In the second half of the season he had no sacks. In the first half of the season, he had a six-game stretch with no sacks. In three games against the Saints, Browns and Rams, he had a combined six tackles and no quarterback hits. For the season, he had three sacks and only 12 QB hits, half the number of QB hits that free-agent defensive end Everson Griffen recorded in Minnesota.
His lack of consistency, injury concerns and absence of sacks have contributed to what John Clayton thinks will result in a one-year, $14 million contract in which Clowney must address those issues in 2020 if he wants to get the monster payday in 2021.
I’ve mentioned over and over again that I don’t think the Seahawks need to bring him back. He was part of a defense that allowed the second-most yards in franchise history.

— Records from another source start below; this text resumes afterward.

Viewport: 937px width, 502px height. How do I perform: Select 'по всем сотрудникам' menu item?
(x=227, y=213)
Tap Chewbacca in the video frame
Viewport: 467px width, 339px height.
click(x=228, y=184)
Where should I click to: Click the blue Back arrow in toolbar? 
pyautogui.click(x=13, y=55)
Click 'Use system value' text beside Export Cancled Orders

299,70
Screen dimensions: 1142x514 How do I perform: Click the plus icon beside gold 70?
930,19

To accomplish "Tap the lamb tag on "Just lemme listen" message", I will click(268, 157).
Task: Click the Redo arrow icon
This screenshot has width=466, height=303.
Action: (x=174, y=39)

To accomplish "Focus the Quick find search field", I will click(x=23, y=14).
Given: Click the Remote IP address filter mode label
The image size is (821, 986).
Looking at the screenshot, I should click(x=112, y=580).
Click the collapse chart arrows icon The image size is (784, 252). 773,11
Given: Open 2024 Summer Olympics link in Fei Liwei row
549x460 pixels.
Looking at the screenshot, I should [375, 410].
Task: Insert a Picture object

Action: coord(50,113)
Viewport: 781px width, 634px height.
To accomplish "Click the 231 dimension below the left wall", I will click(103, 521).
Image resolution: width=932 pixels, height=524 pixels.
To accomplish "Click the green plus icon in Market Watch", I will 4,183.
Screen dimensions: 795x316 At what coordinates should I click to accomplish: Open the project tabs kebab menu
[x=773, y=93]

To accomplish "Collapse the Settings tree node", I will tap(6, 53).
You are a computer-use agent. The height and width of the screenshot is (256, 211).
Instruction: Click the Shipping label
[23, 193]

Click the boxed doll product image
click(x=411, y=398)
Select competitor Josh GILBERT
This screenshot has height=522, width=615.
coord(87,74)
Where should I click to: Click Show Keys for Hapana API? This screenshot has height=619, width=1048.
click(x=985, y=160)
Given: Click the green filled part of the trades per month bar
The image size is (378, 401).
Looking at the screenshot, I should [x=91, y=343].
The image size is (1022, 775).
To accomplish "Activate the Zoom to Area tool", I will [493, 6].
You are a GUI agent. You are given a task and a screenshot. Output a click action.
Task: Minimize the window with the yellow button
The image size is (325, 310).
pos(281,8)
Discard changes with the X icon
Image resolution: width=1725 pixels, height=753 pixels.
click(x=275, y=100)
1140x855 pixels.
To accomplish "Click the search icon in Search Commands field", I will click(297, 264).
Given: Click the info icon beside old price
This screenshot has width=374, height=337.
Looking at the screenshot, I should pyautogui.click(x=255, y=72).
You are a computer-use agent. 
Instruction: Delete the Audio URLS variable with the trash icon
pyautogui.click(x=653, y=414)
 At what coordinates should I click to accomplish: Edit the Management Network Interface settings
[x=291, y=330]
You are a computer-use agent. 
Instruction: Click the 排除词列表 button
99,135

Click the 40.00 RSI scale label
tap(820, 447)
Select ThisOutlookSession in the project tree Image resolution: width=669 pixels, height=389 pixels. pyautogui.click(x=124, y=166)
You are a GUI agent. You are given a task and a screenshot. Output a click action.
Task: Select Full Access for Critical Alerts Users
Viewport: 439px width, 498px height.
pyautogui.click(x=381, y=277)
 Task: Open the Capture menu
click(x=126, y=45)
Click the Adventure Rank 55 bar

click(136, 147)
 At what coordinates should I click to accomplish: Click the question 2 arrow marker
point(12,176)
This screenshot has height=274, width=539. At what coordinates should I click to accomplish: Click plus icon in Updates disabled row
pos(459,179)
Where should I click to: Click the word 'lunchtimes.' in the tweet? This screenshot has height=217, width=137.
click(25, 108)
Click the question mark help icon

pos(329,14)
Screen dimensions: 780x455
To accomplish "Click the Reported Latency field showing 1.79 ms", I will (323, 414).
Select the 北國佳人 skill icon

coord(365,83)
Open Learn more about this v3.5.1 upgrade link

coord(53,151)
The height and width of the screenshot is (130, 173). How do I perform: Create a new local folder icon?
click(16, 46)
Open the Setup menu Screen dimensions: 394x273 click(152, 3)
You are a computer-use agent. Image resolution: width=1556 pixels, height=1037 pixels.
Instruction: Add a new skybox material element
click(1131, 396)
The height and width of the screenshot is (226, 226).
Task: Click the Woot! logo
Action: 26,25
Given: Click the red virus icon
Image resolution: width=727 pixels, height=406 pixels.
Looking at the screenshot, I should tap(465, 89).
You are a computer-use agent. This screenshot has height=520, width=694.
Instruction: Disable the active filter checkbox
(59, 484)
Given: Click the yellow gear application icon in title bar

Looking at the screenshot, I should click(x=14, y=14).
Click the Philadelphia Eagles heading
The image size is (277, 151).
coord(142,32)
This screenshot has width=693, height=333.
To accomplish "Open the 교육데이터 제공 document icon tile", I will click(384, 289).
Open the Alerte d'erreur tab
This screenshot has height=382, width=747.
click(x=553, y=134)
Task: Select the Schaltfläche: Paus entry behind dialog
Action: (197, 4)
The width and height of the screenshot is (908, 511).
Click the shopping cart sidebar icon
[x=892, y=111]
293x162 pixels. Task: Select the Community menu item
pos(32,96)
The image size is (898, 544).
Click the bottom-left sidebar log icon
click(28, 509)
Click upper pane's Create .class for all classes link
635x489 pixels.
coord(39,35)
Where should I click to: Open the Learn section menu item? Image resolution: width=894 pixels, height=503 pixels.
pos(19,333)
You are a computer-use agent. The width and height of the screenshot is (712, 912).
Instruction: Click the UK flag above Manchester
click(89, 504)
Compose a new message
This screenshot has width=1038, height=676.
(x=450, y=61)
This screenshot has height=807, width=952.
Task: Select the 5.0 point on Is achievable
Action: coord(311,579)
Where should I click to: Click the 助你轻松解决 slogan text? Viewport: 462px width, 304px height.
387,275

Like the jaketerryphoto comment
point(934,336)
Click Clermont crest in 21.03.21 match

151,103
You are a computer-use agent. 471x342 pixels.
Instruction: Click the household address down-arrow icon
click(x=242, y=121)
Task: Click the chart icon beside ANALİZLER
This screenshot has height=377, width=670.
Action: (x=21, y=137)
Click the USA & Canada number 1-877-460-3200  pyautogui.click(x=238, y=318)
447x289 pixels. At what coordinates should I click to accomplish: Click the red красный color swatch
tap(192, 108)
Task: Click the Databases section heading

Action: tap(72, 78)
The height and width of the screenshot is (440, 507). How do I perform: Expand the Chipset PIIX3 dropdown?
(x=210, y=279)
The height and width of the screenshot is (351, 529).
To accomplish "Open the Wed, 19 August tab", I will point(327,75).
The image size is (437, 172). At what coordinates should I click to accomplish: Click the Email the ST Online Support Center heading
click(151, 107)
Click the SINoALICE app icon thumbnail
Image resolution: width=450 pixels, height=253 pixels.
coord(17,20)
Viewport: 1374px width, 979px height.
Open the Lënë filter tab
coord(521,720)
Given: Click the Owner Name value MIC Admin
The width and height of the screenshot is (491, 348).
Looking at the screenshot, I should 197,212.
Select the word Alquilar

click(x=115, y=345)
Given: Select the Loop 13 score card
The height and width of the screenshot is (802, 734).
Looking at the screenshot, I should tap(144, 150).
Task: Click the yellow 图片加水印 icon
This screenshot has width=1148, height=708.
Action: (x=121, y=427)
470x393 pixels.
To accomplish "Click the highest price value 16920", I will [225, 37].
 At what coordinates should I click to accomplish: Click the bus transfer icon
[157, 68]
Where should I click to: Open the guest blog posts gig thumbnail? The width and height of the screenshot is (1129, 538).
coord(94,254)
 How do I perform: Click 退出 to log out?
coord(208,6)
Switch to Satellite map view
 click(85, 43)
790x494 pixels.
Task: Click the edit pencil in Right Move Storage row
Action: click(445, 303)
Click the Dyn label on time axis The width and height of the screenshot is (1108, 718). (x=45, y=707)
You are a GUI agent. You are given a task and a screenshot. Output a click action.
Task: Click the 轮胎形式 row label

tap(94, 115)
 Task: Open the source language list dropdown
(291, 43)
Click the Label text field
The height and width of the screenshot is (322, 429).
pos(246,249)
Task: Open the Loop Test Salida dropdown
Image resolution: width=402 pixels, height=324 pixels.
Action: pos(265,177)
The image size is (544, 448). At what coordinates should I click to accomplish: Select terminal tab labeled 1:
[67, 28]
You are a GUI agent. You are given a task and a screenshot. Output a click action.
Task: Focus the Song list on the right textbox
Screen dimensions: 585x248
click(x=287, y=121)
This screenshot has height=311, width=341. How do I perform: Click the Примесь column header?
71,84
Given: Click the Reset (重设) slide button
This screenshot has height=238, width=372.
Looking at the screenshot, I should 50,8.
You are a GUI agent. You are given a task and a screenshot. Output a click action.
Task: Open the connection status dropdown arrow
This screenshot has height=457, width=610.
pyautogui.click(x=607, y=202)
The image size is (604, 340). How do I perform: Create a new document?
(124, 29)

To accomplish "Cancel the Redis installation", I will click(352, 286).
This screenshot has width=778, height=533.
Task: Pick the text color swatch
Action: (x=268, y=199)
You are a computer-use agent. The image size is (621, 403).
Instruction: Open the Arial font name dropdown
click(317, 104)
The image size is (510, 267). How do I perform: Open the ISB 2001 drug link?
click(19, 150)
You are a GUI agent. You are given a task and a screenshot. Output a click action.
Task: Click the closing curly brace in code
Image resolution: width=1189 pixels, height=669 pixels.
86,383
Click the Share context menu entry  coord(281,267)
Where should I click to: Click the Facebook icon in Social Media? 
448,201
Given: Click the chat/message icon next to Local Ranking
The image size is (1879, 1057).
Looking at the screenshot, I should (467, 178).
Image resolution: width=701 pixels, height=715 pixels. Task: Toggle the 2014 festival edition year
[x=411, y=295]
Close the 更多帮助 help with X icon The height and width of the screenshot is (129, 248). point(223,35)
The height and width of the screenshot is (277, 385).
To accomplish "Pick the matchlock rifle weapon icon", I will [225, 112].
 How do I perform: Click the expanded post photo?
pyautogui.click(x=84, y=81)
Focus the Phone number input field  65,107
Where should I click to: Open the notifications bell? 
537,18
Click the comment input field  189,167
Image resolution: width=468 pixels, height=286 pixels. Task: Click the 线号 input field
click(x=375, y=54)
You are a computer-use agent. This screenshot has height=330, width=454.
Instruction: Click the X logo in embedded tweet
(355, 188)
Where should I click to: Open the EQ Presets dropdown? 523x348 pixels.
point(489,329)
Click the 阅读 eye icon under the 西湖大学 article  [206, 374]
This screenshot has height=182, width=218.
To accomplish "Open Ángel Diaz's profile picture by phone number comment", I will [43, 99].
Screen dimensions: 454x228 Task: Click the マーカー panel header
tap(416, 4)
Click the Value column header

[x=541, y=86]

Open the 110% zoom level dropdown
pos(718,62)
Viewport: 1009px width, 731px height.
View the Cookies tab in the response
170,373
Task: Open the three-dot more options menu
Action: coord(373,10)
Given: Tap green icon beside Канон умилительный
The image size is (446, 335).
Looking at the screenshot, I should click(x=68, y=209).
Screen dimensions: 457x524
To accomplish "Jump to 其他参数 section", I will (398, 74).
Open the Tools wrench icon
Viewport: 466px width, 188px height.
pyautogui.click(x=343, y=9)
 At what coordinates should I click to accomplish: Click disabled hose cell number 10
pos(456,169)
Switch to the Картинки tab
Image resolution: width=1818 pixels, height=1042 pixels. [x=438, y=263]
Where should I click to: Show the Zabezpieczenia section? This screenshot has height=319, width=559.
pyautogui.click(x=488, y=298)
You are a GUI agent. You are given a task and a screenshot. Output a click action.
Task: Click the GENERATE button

I think NFL general managers are telling us we might have been misled by Clowney’s splash plays against the Niners and the wildly athletic pick-six he had against the Cardinals. He’s a great player at times, a really good player at times, and even a good player at other times, but when you add that up, you don’t get a player who’s worth $20 million or more a season.
It’s not just Clowney, I’m starting to feel that way about Bobby Wagner and Shaquill Griffin too. For someone making $18 million a year, Wagner didn’t do enough last year to justify that kind of money. Griffin did a nice job last year at left cornerback, but everyone talks about him like he was terrific, and I’m not so sure that he was. He has gone 31 games, including the playoffs, without making an interception. I know that interceptions aren’t everything, but just like sacks, they’re drive killers.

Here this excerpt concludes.